Stored data entries:
»»
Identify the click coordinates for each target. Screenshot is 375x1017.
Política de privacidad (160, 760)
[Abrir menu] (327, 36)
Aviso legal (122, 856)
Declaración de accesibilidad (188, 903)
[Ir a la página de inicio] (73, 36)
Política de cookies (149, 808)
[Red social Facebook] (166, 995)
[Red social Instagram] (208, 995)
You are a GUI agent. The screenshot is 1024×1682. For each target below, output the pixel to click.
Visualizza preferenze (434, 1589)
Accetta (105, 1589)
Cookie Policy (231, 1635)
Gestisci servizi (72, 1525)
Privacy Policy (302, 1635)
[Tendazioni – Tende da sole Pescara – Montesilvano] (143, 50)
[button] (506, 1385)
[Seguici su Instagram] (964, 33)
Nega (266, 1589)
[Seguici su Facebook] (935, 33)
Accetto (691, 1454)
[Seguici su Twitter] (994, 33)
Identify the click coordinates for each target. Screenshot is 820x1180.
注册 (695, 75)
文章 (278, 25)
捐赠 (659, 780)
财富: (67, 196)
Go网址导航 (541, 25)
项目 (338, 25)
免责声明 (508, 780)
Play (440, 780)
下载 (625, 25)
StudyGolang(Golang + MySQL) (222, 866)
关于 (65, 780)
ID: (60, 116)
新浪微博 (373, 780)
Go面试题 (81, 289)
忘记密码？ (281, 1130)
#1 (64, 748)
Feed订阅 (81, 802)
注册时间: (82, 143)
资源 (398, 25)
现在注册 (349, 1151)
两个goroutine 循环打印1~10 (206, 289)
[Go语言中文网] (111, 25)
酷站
««
Write out every entry exactly as it appears.

Identify the click coordinates for each target. Screenshot is 375x1017.
Política de privacidad (160, 760)
[Abrir menu] (327, 36)
Aviso legal (122, 856)
Declaración de accesibilidad (188, 903)
[Ir a la página de inicio] (73, 36)
Política de cookies (149, 808)
[Red social Facebook] (166, 995)
[Red social Instagram] (208, 995)
You are a GUI agent. The screenshot is 1024×1682. For each target below, output the pixel to click.
Visualizza preferenze (434, 1589)
Accetta (105, 1589)
Cookie Policy (231, 1635)
Gestisci servizi (72, 1525)
Privacy Policy (302, 1635)
[Tendazioni – Tende da sole Pescara – Montesilvano] (143, 50)
[button] (506, 1385)
[Seguici su Instagram] (964, 33)
Nega (266, 1589)
[Seguici su Facebook] (935, 33)
Accetto (691, 1454)
[Seguici su Twitter] (994, 33)
Identify the click coordinates for each target. Screenshot is 820x1180.
注册 (695, 75)
文章 (278, 25)
捐赠 (659, 780)
财富: (67, 196)
Go网址导航 (541, 25)
项目 (338, 25)
免责声明 (508, 780)
Play (440, 780)
下载 (625, 25)
StudyGolang(Golang + MySQL) (222, 866)
关于 (65, 780)
ID: (60, 116)
新浪微博 (373, 780)
Go面试题 (81, 289)
忘记密码？ (281, 1130)
#1 (64, 748)
Feed订阅 (81, 802)
注册时间: (82, 143)
资源 (398, 25)
现在注册 (349, 1151)
两个goroutine 循环打印1~10 (206, 289)
[Go语言中文网] (111, 25)
酷站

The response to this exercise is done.